(Beginning of Source document)

(a) (1) In this section the following words have the meanings indicated.
(2) “Account”, “account holder of interest”, and “financial institution” have the meanings stated in § 13-804 of this subtitle.
(3) “Obligor” means a person whose property is subject to a tax lien.
(b) (1) (i) The Comptroller may send notice of a tax lien to any financial institution that the Comptroller reasonably believes holds property subject to a tax lien.
(ii) The notice to be sent under this paragraph shall be provided by:
1. first-class mail, under the postmark of the United States Postal Service, at the address designated for this purpose by the financial institution or, if no address has been designated, to the principal office of the financial institution;
2. an electronic format agreed on by the Comptroller and the financial institution; or
3. any other reasonable manner as agreed on by the Comptroller and the financial institution.
(2) The notice to be sent by the Comptroller to a financial institution under paragraph (1) of this subsection shall contain:
(i) the name of the obligor;
(ii) the amount of the tax lien;
(iii) the last known address of the obligor;
(iv) the Social Security number or federal employer identification number of the obligor; and
(v) a notice to immediately seize and attach from one or more accounts held by the financial institution in the name of the obligor an aggregate amount equal to the lesser of the amounts in all accounts or the amount of the tax lien.
(c) (1) On receipt of the notice described in subsection (b) of this section, the financial institution promptly shall seize and attach from one or more of the accounts of the obligor held by the financial institution an aggregate amount equal to the lesser of:
(i) the total of the amounts in all the accounts of the obligor held by the financial institution; or
(ii) the amount stated in the notice sent under subsection (b) of this section.

(End of Source document)
(Beginning of Data provided)

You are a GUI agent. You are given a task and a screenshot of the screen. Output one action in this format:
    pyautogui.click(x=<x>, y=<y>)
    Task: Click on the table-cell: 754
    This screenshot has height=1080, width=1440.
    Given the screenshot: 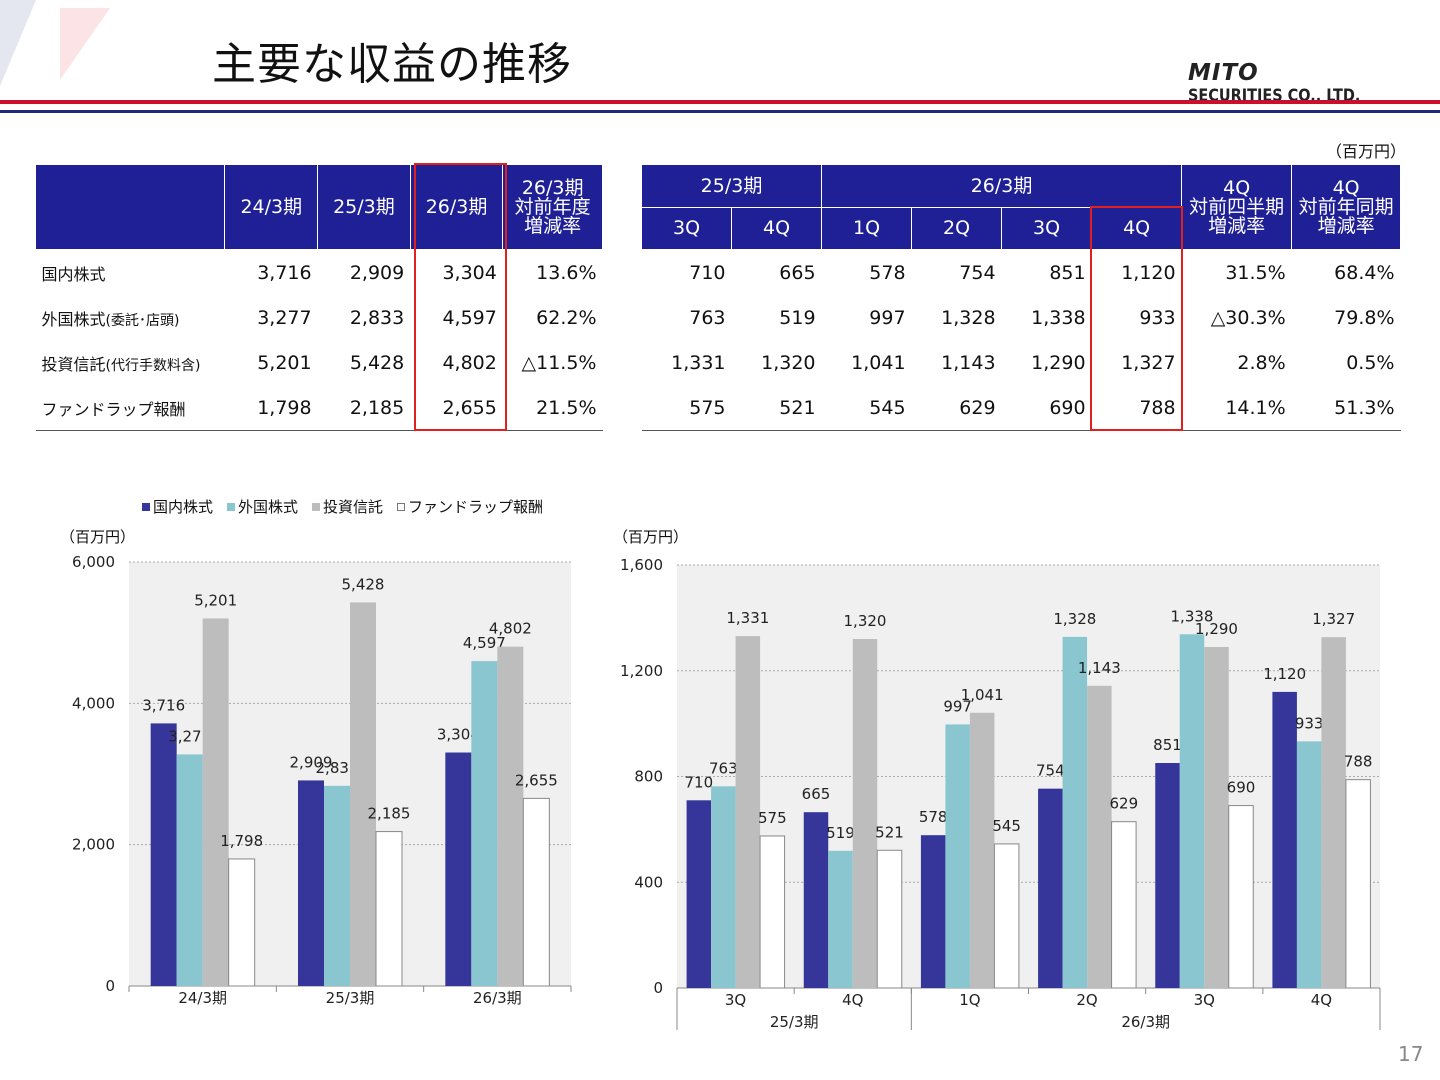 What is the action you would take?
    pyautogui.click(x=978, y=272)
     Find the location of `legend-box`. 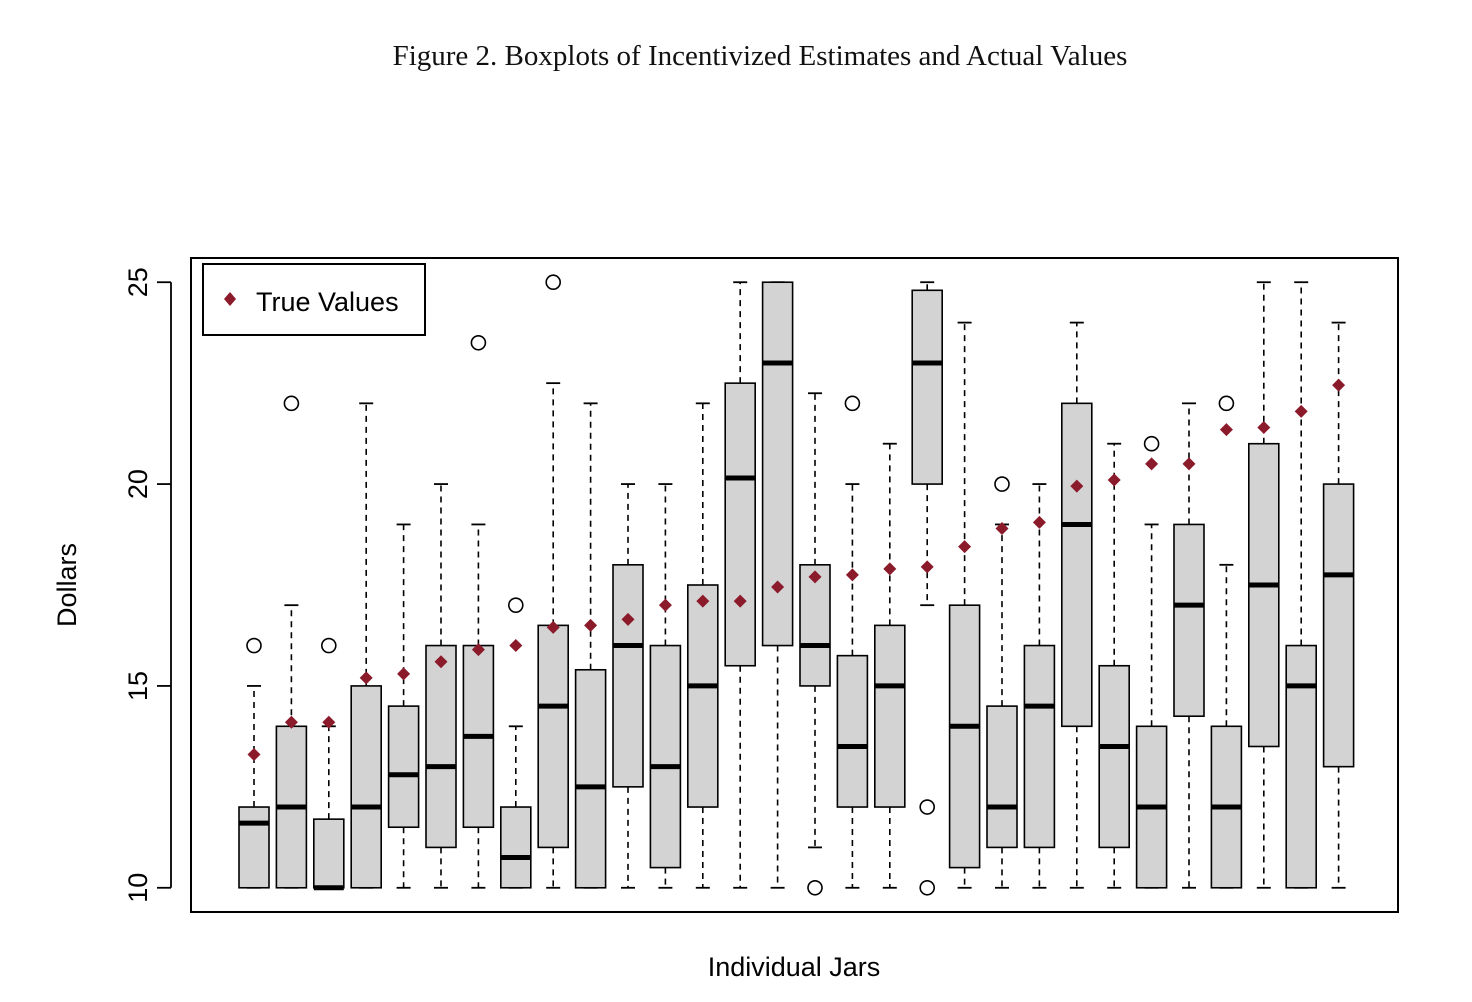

(End of Data provided)

_Task to complete_
Reproduce the passage of the statute on tax liens between "(a) (1) In this" and "property subject to a tax lien.", inclusive. The items are separate from the statute on tax liens.

_Response to this task_
(a) (1) In this section the following words have the meanings indicated.
(2) “Account”, “account holder of interest”, and “financial institution” have the meanings stated in § 13-804 of this subtitle.
(3) “Obligor” means a person whose property is subject to a tax lien.
(b) (1) (i) The Comptroller may send notice of a tax lien to any financial institution that the Comptroller reasonably believes holds property subject to a tax lien.